What role does user behavior play in detecting click fraud in PPC campaigns?

In PPC campaigns, monitoring user behavior can be crucial in detecting click fraud. Unusual patterns, such as an abnormally high click rate without corresponding engagement or conversions, can indicate fraudulent activities. By understanding typical user behavior in PPC campaigns, businesses can better identify anomalies and safeguard their marketing campaigns.

Can manual analysis complement fully automated systems in ad networks to prevent fraud?

While fully automated systems in ad networks are essential for scaling and efficiency, they can sometimes miss nuanced fraud types. Incorporating manual analysis into your strategy helps in further scrutinizing suspicious data points and block bots or other fraud sources that might slip past automated filters.

How does click fraud impact advertising costs in marketing campaigns?

Click fraud directly inflates advertising costs in marketing campaigns. When fraudsters generate false clicks, the advertiser pays for these interactions, draining their budget with no real return on investment. Identifying and countering click fraud is vital to control advertising costs and ensure the effectiveness of marketing campaigns.

What data points are essential to monitor in PPC campaigns for fraud prevention?

In PPC campaigns, crucial data points include click-through rates, conversion rates, and user engagement metrics. By monitoring these data points, advertisers can spot inconsistencies that might indicate click fraud. This helps in not only preventing fraud but also optimizing overall campaign performance.

How do affiliate networks and advertising networks differ in addressing click fraud?
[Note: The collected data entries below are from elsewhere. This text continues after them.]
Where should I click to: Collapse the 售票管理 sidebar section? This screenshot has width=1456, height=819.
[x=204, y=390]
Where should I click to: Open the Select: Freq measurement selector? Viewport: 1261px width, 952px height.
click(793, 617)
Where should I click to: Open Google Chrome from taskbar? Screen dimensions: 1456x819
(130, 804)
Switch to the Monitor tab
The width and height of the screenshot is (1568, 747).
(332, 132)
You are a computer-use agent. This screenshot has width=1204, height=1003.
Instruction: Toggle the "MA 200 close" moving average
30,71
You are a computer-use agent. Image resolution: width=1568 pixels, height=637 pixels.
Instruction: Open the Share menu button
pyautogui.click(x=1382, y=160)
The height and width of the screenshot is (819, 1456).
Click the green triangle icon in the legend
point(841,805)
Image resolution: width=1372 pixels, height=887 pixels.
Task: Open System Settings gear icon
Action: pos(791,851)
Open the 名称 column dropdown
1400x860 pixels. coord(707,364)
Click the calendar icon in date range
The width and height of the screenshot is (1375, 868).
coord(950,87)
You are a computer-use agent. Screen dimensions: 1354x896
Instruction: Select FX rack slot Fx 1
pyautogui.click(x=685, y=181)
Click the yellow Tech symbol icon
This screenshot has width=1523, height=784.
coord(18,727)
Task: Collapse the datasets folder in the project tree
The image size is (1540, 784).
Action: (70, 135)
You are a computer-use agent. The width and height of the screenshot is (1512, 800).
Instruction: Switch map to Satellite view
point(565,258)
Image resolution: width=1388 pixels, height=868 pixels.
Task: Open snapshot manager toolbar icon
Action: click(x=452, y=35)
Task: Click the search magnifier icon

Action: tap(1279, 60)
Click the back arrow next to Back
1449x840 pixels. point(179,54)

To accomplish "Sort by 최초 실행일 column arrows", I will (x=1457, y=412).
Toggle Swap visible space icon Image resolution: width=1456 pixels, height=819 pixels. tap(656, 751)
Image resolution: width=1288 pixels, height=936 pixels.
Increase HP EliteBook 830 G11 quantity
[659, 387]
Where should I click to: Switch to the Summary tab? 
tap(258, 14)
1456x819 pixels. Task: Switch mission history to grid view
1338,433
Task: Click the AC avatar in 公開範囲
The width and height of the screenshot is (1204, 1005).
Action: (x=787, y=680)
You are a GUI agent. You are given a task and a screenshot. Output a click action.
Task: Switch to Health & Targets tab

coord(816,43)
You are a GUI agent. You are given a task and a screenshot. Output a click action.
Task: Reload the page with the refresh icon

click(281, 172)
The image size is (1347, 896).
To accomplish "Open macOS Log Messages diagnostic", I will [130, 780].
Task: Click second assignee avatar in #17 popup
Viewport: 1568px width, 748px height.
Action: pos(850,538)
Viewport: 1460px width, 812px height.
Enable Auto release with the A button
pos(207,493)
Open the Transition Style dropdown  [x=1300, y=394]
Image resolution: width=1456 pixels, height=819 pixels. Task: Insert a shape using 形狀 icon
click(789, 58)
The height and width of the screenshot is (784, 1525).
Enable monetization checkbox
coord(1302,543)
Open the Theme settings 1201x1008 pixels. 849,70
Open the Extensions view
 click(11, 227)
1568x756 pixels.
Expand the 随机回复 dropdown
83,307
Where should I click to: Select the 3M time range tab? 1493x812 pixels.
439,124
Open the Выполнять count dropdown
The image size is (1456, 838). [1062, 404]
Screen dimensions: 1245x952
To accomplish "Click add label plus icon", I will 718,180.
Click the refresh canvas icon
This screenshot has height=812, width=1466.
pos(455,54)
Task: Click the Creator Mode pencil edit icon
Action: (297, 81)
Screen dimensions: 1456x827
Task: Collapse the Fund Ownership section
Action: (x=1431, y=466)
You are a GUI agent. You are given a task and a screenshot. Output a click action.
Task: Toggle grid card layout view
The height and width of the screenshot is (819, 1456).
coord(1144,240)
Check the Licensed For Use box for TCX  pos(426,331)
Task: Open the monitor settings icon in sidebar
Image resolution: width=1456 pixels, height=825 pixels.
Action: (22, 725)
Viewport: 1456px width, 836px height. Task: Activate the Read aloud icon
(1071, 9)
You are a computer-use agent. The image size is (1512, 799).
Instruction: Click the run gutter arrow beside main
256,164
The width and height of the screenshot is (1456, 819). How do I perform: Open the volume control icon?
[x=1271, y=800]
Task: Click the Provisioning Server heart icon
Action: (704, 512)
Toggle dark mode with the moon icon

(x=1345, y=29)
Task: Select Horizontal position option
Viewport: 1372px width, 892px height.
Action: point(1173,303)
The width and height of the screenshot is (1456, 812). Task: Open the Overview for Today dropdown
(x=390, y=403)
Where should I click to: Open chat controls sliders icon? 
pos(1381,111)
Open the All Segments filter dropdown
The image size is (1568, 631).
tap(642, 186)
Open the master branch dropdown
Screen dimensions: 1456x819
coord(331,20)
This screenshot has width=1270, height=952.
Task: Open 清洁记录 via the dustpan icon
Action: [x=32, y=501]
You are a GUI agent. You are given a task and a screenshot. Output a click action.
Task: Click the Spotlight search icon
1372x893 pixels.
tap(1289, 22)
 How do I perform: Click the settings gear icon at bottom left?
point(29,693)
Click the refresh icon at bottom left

Affiliate networks and advertising networks manage click fraud in different ways. Advertising networks like Google Ads or Microsoft Ads use sophisticated algorithms and fully automated systems to detect and prevent click fraud. In contrast, affiliate networks might have more direct relationships with their affiliates, enabling closer scrutiny and potentially different strategies for preventing fraud.

How can single ads in a PPC campaign be protected against various fraud types?

Protecting a single ad in a PPC campaign from various fraud types involves closely monitoring the ad's performance for irregular patterns in click rates and user interactions. Utilizing tools to block bots and setting up alert systems for unusual activity can help in safeguarding each single ad against click fraud.